With the docker container running, you can run client.py on your local machine:

You can ssh into the docker container: ssh llmvm@127.0.0.1 -p 2222

Configuring Anthropic vs. OpenAI

  • open ~/.config/llmvm/config.yaml and change executor to 'anthropic' or 'openai':
executor: 'anthropic'  # or 'openai'
anthropic_model: 'claude-3-5-sonnet-20240620'

or, you can set environment variables that specify the execution backend and the model you'd like to use:

export LLMVM_EXECUTOR='openai'
export LLMVM_MODEL='gpt-4o'
python -m llmvm.client "hello, who are you?"

Performance Profiling

  • open ~/.config/llmvm/config.yaml and change profiling to 'true' or 'false'.

If the LLMVM server is running, profiling output will be emitted there, and if the server is not running, the LLMVM client will emit profiling information to the debug stream:

export LLMVM_PROFILING="true"

[0] query>> what is your name?
My name is Claude.

DEBUG    ttlt: 1.19 ttft: 1.13 completion_time: 0.06                perf.py:132
DEBUG    prompt_len: 12 completion_len: 8                           perf.py:133
DEBUG    p_tok_sec: 10.60 s_tok_sec: 1.68 stop_reason: end_turn     perf.py:134
DEBUG    p_cost: $0.00004 s_cost: $0.00003 request_id:              perf.py:135
req_01CQhMdHqH6dWbp2n5mMNVCx

Assistant: My name is Claude.

Extra PDF and Markdown Parsing and Extraction Performance

You can use the "expensive" mode of PDF and Markdown extraction where images are included along with the text of PDF and Markdown documents. The LLM will be used to guide the extraction process, resulting in a few extra calls and extra costs:

export LLMVM_FULL_PROCESSING="true"

As an example of full processing, the HTML page at https://9600.dev/authors.html contains a table of best selling authors as an image (and not a html table):

Running this query with LLMVM_FULL_PROCESSING enabled:

query>> get https://9600.dev/authors.html and get all the author names

Produces:

When LLMVM_FULL_PROCESSING="true", all searches and their search results performed by LLMVM will be first "checked" to see if the url the Search Engine returned contains the actual data LLMVM cares about, and if not, will find the best available link on the page to click next to get the required data. (for example, Google links directly to the summary of arxiv.org papers, rather than the PDF paper itself, LLMVM will click the "View PDF" link to get the PDF)

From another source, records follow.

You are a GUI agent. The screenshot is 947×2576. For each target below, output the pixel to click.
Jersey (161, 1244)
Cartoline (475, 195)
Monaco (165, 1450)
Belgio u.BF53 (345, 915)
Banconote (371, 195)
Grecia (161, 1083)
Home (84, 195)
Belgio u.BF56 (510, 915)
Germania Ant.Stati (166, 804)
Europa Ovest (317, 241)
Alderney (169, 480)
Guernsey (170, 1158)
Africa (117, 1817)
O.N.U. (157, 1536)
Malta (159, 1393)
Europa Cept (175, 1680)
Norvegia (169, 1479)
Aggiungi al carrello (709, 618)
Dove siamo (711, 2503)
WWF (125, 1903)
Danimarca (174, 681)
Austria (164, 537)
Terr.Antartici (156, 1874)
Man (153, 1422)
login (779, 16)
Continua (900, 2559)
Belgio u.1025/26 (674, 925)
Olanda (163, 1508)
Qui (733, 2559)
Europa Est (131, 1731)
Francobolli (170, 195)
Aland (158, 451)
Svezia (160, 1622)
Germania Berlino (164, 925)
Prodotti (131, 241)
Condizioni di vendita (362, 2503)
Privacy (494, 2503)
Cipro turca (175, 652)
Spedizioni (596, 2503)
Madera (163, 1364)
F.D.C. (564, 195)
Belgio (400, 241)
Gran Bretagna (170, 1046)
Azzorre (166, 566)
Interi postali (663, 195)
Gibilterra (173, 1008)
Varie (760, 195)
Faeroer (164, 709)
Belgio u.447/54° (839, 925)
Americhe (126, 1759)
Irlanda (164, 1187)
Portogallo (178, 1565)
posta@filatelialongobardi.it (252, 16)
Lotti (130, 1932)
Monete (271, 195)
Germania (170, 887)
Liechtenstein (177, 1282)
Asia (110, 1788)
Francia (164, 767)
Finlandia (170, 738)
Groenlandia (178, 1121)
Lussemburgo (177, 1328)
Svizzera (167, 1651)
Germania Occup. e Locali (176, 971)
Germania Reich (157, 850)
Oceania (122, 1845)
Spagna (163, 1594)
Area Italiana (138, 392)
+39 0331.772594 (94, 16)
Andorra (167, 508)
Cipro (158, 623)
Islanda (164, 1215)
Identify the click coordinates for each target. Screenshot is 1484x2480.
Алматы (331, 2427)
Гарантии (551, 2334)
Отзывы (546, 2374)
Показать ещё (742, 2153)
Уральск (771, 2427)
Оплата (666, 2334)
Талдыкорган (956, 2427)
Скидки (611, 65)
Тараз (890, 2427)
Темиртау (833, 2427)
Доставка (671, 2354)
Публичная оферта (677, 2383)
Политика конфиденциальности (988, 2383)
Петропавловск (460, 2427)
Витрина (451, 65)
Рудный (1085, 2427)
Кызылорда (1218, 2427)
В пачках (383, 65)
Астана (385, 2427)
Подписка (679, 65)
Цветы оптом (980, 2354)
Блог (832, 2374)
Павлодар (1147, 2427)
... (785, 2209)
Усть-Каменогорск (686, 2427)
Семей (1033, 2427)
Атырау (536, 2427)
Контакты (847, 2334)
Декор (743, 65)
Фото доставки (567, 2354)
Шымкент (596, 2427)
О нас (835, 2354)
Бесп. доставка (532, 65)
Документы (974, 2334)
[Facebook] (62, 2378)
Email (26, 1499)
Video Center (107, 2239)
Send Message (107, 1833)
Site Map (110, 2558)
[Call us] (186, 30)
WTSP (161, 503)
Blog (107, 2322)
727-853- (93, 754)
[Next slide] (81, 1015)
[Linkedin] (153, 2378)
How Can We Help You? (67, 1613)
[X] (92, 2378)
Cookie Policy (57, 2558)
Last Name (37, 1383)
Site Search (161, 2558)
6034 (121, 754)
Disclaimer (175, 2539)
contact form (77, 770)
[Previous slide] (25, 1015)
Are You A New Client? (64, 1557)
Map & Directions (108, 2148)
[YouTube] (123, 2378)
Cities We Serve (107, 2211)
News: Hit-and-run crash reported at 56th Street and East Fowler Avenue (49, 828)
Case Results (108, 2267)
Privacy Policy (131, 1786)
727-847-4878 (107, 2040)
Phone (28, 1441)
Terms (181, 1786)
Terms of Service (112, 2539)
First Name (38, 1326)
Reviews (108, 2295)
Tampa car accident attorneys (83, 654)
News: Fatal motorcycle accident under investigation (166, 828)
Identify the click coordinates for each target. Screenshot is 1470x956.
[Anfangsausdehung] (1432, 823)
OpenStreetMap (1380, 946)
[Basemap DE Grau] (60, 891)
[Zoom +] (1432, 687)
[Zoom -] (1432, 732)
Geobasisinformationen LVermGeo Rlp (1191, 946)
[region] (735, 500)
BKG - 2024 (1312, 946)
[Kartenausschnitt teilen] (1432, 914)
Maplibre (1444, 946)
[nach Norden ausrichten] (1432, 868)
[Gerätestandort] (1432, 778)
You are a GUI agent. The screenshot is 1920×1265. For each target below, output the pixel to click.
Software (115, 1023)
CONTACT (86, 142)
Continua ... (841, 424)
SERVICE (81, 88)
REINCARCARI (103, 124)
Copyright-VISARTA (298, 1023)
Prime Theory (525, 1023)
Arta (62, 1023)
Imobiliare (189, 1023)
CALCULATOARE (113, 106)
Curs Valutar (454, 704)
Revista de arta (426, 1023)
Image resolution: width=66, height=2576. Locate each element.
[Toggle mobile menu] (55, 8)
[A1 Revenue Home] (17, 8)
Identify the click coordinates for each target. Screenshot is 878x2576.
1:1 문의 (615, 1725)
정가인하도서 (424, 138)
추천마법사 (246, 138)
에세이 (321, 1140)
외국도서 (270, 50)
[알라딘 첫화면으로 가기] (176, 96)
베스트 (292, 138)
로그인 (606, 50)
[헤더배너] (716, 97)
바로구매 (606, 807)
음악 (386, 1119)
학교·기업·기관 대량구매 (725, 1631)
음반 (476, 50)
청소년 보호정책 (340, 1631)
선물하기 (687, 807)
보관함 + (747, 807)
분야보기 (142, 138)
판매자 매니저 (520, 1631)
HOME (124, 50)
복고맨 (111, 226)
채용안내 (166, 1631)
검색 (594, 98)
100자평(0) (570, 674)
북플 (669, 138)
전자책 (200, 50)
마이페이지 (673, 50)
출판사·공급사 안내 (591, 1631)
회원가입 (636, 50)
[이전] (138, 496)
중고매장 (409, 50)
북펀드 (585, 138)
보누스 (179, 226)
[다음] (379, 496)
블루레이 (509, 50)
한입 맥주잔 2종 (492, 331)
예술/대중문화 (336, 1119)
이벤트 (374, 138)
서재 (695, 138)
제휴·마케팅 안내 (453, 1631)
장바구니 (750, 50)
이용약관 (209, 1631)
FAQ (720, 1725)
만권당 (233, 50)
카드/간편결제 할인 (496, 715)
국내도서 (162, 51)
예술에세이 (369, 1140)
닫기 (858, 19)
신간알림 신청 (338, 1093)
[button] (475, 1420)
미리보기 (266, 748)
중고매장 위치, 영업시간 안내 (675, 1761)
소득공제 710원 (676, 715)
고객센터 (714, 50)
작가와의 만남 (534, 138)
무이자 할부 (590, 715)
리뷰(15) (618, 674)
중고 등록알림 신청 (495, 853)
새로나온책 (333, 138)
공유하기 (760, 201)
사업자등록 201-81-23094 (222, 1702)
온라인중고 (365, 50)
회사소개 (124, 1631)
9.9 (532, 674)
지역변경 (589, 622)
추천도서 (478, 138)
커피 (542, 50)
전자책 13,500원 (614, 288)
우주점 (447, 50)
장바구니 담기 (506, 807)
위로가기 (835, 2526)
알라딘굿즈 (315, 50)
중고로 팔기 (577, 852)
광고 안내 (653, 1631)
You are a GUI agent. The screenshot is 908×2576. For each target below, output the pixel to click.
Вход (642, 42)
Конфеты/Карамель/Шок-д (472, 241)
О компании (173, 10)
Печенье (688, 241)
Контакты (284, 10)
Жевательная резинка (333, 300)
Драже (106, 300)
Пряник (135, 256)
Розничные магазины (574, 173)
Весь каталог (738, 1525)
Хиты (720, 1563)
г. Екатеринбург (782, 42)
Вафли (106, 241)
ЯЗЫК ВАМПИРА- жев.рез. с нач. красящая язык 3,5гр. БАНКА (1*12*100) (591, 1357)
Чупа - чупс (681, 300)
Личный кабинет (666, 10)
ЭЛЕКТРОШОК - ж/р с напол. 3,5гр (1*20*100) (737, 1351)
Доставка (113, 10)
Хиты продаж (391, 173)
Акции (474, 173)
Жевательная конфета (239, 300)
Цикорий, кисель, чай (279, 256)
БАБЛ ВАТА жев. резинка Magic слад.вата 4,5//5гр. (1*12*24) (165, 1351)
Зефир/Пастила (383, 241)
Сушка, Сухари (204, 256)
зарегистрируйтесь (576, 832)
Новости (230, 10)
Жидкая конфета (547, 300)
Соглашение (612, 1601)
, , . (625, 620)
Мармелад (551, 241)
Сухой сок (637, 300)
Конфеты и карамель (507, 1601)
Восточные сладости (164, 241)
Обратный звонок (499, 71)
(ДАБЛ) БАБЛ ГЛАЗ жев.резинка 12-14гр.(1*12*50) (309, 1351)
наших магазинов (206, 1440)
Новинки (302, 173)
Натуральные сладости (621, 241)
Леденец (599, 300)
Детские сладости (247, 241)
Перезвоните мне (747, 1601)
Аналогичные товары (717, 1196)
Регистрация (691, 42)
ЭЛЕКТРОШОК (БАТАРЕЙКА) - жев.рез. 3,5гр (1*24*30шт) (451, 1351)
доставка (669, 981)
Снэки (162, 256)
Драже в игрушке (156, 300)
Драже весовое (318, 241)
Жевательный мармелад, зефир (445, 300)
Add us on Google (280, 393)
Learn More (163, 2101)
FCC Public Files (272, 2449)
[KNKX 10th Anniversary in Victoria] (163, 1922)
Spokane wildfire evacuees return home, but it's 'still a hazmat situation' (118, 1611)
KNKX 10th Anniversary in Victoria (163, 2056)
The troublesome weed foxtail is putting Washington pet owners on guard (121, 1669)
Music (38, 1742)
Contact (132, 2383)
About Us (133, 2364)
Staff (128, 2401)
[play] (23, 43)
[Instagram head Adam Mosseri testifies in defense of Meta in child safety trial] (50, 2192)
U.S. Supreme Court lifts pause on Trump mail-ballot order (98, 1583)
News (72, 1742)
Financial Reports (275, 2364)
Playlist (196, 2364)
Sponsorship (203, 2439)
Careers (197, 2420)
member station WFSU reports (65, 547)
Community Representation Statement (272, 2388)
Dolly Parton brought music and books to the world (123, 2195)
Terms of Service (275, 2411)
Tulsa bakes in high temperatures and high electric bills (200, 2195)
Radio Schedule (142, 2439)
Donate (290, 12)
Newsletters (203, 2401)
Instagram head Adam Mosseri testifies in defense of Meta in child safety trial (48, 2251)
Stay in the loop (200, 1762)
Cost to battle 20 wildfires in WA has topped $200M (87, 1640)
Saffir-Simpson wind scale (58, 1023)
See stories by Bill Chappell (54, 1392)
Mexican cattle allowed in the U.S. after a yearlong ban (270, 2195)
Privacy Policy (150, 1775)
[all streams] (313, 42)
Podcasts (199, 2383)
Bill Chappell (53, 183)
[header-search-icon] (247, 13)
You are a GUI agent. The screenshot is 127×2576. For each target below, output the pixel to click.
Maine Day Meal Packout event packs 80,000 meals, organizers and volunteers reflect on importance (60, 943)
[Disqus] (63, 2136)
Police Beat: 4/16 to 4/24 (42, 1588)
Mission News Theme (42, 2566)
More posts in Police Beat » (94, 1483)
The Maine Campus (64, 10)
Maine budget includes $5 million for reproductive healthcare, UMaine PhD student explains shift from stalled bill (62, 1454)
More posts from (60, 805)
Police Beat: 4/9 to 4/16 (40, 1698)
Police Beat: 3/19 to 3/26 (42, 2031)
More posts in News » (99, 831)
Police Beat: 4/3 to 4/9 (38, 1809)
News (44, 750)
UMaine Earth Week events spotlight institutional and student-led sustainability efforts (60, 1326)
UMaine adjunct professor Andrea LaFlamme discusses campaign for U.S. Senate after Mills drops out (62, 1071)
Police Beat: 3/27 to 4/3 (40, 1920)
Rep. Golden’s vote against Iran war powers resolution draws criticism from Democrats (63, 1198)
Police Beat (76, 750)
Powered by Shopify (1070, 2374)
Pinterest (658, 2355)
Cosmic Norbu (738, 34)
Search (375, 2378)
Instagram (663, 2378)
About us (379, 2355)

Using LLMVM as a message stack to run "programs"

I want to loosely compare the language outputs of two LLM calls, I can embed the result of an LLMVM call into the input of another using the -s (escape the result) and -t (add a string as a context message). An example:

scripts/compare.prompt

[user_message] I want to compare the previous two messages. If they're loosely the same text or image, you can reply with "true". If they're different, reply with "false". "true" and "false" replies are case sensitive. You should focus on comparing context rather than word for word differences. If you're comparing images, they should be mostly the same image to return "true".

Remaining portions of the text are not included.